[What you should do]
The required answer is the run of lines from the one holding "Instruction: Select the" to the end of the data below, copied exactly and free of pictures.

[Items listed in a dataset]
^^^^

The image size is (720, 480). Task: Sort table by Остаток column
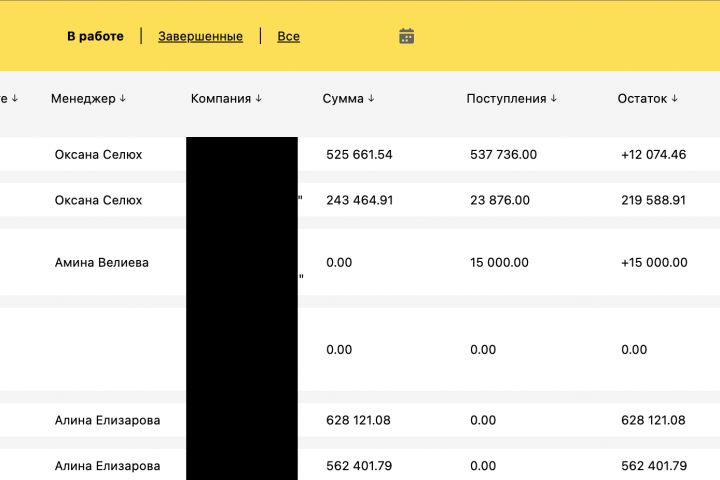click(x=647, y=99)
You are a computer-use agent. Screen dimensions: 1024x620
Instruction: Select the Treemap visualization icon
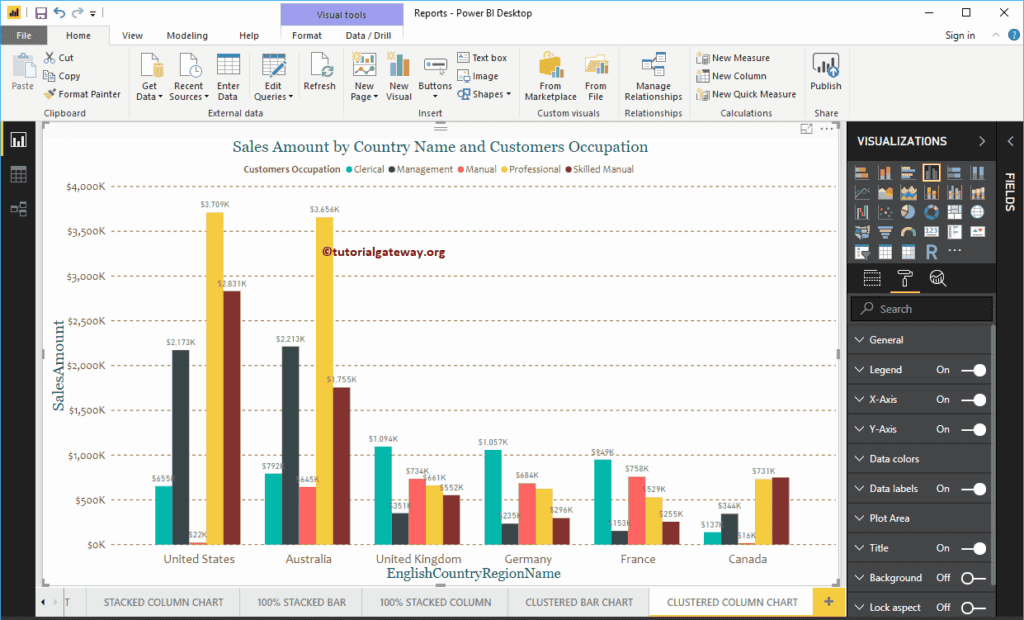954,211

^^^^

[Task result]
Instruction: Select the Treemap visualization icon
954,211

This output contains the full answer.